Берендей уцепился за ее слова, как за соломинку.
- Тебе понравилось?
- Как ты научился так здорово кататься?
Берендей пожал плечами:
- Да я и не учился вовсе. Всегда катался, вот и все. Около нашей школы тоже заливали горку, каждую зиму. Не круче этой, но длинней.
- А это правда, что ты егерь?
- Правда.
- И ты живешь в лесу? Один?
- Да. Я всегда там жил. С отцом.
- Тебе не скучно одному?
- Нет. Наоборот. Конечно, с отцом было лучше, но мне и сейчас неплохо. А еще у меня есть пес.
- А какой?
- Охотничий, лайка. Черный с белой грудью. Здоровый такой. Черныш зовут.

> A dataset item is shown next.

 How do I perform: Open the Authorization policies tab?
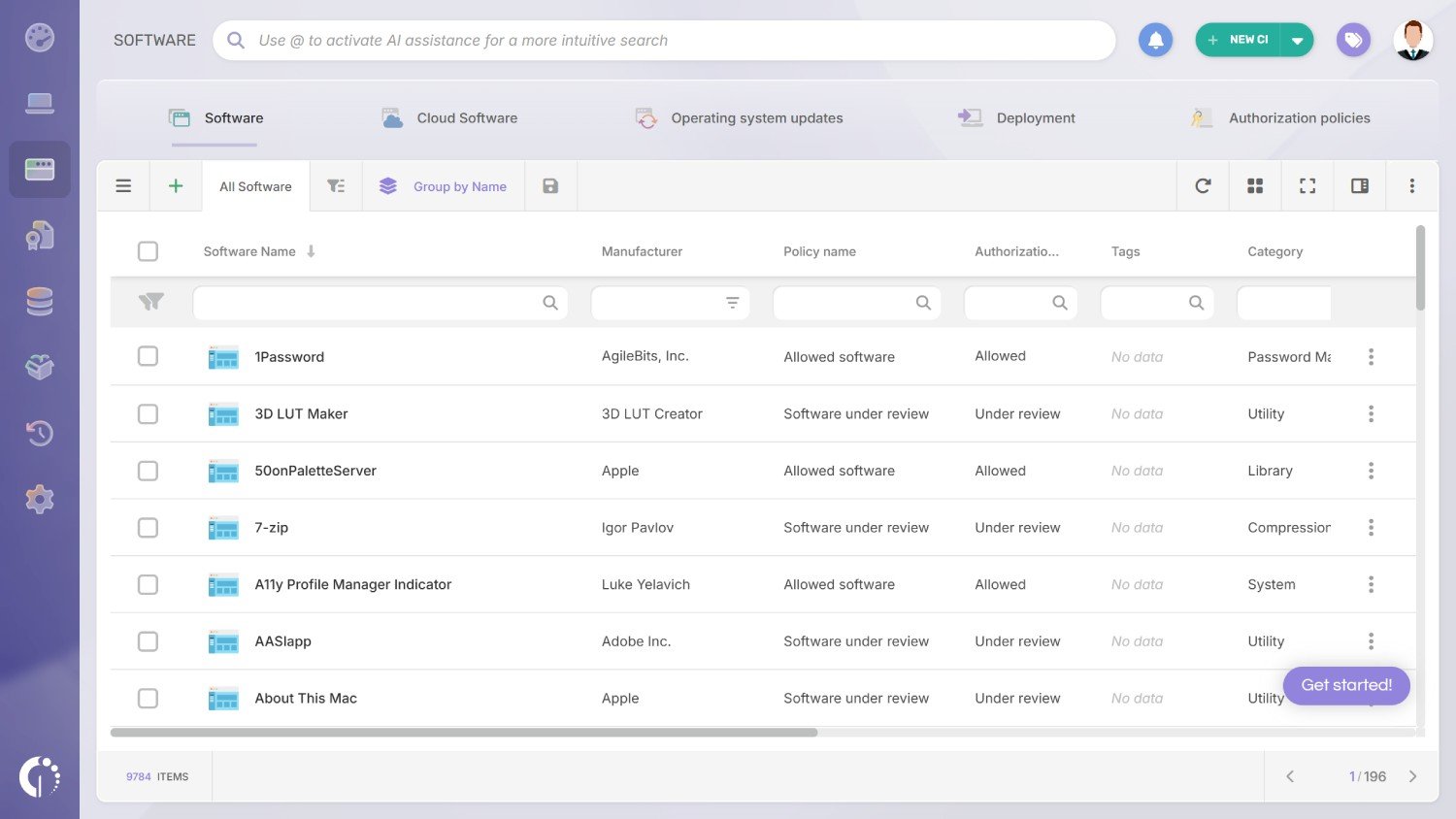1300,117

- А кто же его кормит, когда тебя нет?
- Сам кормится. Он привычный.
Они снова замолчали. Надо было срочно, немедленно что-то сделать. Но все, что Берендей мог сделать, казалось ему натянутым и неестественным.

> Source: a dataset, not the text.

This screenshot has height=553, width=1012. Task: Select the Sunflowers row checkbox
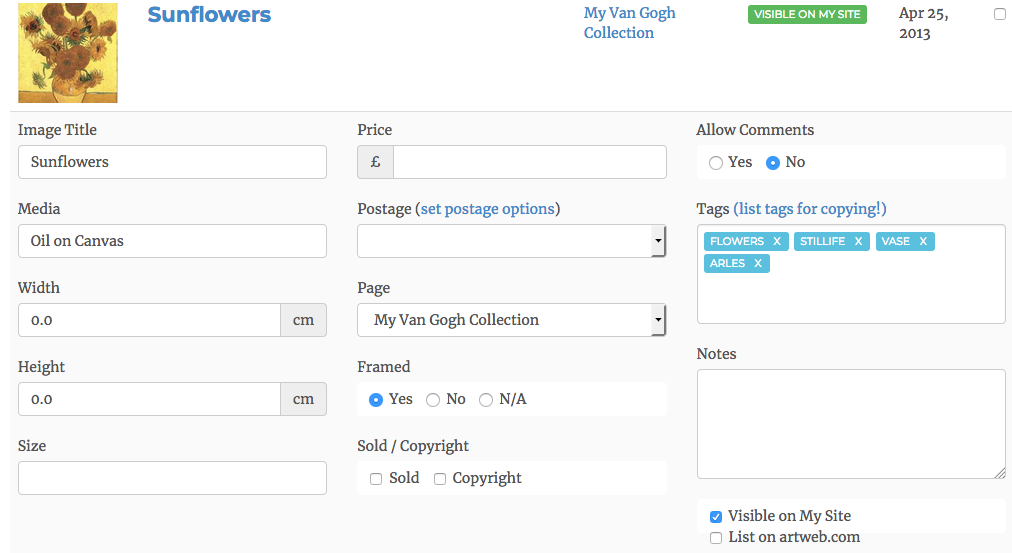[x=1000, y=14]
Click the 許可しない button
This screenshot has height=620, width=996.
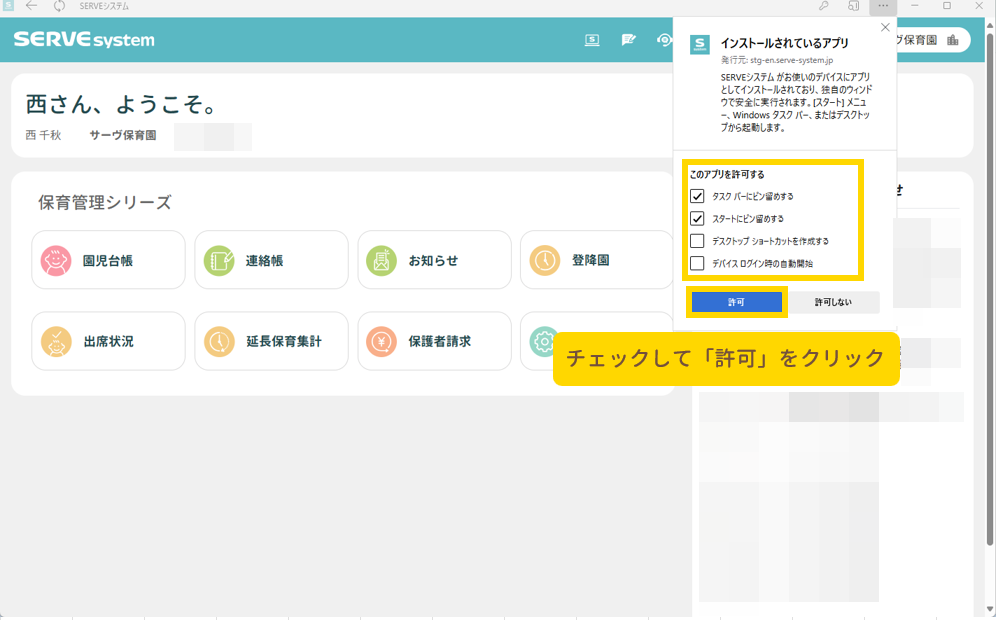click(834, 302)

- Юлька, - начал он и закашлялся, - вы завтра уедете…
- Да. Наверное. У меня экзамен четвертого. И потом, мама ни за что тут не останется еще на одну ночь. Я знаю. Она сама ничего не боится, но ей страшно за меня.
- И правильно сделает, что не останется. Не надо испытывать судьбу.
- А ты? - вдруг испугалась Юлька.
- А что я? - Берендей пожал плечами. - Я поеду домой.
Она подняла глаза, и он увидел, что в них набухают крупные, прозрачные слезы. И глаза ее, только что темно-синие, становятся зелеными, как морская вода.
Он испугался. Он не знал, как надо себя вести с плачущими девочками.
- И ты будешь жить один в лесу, когда в нем бродит огромный медведь? - еле-еле выдавила она, захлебнувшись от слез.
- Ну что ж ты так расстраиваешься. Я всегда жил в лесу, ничего в этом нет страшного. И потом, у меня есть собака.
Но он понял, почему она плачет. И все равно не знал, что ей сказать. И не хотел ничего обещать. Поэтому поцеловал ее еще раз, прижимая к себе.
- Ты дашь мне номер своего мобильника? - спросила она, когда он на минутку освободил ее губы.
Он покачал головой.
- Почему?
- У меня нет мобильника.
- Как? Почему?
- А зачем он мне? Там, где я живу, все равно нет сети.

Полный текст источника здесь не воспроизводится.